Li o artigo de Maria João Marques (MJM) no «Público» de 23/10/2024, intitulado «Cidadania: O que deve estar (e como) e o que não deve estar», e fiquei chocado com um conjunto de acusações sem fundamento sobre a «Igualdade e Género», enquanto problemática relacionada com a área e a disciplina de «Cidadania e Desenvolvimento». Para além de ser abordada num domínio com uma designação equivalente, a «Igualdade de Género» é, igualmente, uma problemática de um outro domínio daquela área, o da Saúde.
Consultados os documentos relacionados com os dois domínios, constata-se que em nenhum deles se propõem discussões sobre bloqueadores de puberdade ou sobre “cirurgias para mudar de sexo”. De igual modo, nada confirma, nos mesmos documentos, que se dissocie, ao nível da construção da identidade de género, as determinantes biológicas das vicissitudes do processo de socialização cultural a que todos estamos sujeitos. Por isso, tenho muita dificuldade em compreender como MJM conclui que, nos domínios em causa se “abre a porta à crendice absurda (e perigosa) de que género e sexo são realidades paralelas que podem não se cruzar e as pessoas podem nascer no corpo errado (explorada ao absurdo na área programática da sexualidade)”.
O que eu verifiquei é que algumas das preocupações de MJM são, inclusive, algumas das preocupações centrais dos documentos que pude ler e analisar, nomeadamente as que têm a ver com o facto de a educação sexual ser um direito dos adolescentes, justificando, na perspetiva da articulista, que “não pode ficar a cargo das famílias, porque a maioria não tem conhecimentos técnicos para a transmitir ou, tendo, prefere não o fazer”. As preocupações, enunciadas por MJM, acerca da abordagem de “matérias relacionadas com o consentimento sexual e prevenção de violência sexual e violência doméstica” são, igualmente, preocupações centrais dos documentos em análise, tal como a preocupação com “a necessidade de igualdade de direitos, liberdades e oportunidades para ambos os sexos” que, nas propostas educativas que estão à nossa disposição, também valorizam, como MJM sugere, as “estatísticas e (d)os estudos nas mais variadas áreas que demonstram a perceção diferente que se cria sobre homens e mulheres ter mais que ver com enviesamentos prévios que com a real prestação de homens e mulheres”.
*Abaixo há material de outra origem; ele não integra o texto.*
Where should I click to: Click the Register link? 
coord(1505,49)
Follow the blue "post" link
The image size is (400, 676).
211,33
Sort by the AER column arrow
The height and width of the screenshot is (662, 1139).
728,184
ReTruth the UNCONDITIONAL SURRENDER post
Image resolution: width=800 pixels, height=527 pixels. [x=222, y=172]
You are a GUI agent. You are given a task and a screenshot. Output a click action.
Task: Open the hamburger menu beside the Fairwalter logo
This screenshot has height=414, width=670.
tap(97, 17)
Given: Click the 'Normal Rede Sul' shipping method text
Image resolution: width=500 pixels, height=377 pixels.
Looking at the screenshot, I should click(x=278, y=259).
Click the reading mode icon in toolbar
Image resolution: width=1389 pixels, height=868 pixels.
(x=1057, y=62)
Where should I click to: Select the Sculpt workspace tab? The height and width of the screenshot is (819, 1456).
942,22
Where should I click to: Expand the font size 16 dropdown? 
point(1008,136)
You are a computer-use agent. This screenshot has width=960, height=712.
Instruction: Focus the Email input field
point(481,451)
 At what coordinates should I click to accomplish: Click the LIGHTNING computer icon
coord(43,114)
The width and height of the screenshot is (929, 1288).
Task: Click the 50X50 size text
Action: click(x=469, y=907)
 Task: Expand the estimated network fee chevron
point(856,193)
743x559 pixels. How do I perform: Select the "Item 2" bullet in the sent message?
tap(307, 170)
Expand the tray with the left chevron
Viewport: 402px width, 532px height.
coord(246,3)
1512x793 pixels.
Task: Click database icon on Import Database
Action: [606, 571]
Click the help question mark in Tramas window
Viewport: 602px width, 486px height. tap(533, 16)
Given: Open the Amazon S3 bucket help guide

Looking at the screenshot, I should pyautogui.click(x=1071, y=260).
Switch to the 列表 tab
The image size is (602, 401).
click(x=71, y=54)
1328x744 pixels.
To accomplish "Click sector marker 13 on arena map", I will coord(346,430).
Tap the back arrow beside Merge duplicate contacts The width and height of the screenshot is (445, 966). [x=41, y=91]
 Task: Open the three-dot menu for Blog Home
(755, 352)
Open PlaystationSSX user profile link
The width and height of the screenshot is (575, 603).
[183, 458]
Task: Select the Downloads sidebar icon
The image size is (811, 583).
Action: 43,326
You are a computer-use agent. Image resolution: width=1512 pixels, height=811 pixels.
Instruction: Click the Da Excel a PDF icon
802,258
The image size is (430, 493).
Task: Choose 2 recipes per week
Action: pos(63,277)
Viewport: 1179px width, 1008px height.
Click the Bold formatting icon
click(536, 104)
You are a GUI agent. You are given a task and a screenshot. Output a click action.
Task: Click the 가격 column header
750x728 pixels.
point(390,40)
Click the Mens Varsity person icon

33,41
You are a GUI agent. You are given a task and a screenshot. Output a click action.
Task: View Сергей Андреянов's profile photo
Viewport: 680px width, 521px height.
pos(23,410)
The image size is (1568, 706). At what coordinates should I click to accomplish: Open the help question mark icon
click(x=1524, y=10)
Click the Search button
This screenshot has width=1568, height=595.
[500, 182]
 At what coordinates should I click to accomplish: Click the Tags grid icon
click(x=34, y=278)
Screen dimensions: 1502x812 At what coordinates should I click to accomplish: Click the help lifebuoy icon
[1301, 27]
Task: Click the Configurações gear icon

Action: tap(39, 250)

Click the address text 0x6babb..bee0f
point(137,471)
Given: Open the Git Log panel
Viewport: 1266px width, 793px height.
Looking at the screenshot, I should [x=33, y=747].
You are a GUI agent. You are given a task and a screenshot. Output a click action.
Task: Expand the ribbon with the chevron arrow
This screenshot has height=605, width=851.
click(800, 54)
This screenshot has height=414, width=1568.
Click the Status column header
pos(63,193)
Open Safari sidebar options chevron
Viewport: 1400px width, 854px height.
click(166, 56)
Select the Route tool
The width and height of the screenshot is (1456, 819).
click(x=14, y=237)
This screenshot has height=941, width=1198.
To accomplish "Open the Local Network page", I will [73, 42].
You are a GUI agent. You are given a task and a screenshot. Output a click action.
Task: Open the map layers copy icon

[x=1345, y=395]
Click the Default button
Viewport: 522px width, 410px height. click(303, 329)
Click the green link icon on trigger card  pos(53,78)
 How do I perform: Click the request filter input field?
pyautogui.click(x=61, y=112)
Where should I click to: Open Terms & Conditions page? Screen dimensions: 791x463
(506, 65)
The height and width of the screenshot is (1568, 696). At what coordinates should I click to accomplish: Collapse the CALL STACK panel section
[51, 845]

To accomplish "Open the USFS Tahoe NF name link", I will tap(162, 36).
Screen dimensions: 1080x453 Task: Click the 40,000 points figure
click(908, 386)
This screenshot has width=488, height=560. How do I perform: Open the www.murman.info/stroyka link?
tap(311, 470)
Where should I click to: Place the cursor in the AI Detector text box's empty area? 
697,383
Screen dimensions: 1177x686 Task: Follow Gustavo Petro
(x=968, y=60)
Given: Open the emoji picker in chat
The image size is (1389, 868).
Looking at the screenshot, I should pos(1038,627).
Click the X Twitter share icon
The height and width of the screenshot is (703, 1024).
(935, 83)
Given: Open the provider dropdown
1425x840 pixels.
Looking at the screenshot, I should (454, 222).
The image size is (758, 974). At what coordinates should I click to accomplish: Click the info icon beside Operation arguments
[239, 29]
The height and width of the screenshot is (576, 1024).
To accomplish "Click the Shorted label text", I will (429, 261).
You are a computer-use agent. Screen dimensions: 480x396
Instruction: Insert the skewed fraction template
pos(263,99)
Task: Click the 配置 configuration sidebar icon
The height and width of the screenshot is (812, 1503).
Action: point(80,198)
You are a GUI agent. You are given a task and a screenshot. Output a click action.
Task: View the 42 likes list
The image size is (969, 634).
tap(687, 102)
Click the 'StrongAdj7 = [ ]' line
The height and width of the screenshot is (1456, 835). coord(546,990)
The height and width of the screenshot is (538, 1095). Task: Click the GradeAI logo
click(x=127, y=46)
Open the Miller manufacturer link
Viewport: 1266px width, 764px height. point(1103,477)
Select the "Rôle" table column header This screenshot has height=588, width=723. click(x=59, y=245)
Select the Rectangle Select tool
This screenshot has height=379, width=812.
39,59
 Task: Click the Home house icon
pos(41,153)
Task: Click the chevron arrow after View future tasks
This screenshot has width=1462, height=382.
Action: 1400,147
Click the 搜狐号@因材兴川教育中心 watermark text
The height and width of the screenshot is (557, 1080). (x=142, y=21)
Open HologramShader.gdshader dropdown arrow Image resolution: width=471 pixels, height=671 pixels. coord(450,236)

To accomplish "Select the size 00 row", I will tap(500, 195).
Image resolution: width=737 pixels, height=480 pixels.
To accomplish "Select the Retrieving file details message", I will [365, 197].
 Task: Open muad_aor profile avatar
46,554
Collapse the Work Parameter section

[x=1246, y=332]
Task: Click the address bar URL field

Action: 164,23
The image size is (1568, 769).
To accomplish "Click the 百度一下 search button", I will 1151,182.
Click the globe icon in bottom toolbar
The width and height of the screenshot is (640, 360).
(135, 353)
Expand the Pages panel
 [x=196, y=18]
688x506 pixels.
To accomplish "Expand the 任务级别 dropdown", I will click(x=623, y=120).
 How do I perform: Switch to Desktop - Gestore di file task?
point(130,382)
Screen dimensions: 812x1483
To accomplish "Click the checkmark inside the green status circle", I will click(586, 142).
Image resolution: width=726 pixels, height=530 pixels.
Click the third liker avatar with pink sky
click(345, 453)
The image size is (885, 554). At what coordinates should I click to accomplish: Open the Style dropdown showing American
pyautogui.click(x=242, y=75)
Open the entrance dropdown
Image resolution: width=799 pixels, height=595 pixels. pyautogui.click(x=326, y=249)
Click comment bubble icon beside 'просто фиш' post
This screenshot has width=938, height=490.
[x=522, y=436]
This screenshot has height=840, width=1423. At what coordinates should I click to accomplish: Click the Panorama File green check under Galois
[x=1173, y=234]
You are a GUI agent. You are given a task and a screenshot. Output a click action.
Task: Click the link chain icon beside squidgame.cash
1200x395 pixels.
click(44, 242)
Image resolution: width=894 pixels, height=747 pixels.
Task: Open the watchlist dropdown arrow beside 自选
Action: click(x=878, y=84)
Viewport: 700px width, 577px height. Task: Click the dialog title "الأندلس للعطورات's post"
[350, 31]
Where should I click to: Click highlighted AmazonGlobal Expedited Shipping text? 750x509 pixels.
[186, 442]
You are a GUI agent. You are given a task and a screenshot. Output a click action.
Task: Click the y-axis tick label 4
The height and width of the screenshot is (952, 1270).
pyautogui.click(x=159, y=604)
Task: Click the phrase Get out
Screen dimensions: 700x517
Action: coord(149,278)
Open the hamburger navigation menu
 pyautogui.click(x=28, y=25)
O que me chocou na estratégia argumentativa de MJM foi como mobilizou preocupações que, afinal, são as de todos os que valorizam aquela problemática, para conferir credibilidade a uma campanha de desinformação que, em determinados momentos, anda muito próxima daquela que os setores fundamentalistas religiosos ou a extrema-direita têm vindo a promover.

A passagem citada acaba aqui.